Reproduce the items from their beginning through the line containing "Add preset is", replacing each occurrence of "screenshot" with "screen capture" and leaving everything else unchanged.

• [SUPPLIED MATERIAL]
────────────────────
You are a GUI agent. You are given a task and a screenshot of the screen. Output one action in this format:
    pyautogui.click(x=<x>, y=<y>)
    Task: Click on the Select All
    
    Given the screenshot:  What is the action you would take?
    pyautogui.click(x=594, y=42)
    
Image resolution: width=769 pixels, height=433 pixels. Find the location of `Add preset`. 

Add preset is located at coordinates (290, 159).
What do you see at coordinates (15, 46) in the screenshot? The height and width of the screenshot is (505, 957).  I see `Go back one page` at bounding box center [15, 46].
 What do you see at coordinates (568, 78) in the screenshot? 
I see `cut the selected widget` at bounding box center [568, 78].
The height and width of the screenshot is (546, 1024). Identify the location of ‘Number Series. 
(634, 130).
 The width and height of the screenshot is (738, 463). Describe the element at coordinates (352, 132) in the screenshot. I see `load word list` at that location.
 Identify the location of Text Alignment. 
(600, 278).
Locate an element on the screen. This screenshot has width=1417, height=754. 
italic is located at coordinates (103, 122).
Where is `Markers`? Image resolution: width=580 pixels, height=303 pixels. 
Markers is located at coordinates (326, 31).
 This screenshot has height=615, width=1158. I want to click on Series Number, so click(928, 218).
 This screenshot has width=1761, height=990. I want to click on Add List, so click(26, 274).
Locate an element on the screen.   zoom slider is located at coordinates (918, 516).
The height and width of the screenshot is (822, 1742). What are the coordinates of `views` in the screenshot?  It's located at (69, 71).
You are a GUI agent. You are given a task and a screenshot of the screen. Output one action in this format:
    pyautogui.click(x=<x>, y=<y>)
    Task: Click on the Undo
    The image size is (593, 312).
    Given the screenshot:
────────────────────
• [RESULT OF THE EXERCISE]
You are a GUI agent. You are given a task and a screen capture of the screen. Output one action in this format:
    pyautogui.click(x=<x>, y=<y>)
    Task: Click on the Select All
    
    Given the screen capture:  What is the action you would take?
    pyautogui.click(x=594, y=42)
    
Image resolution: width=769 pixels, height=433 pixels. Find the location of `Add preset`. 

Add preset is located at coordinates (290, 159).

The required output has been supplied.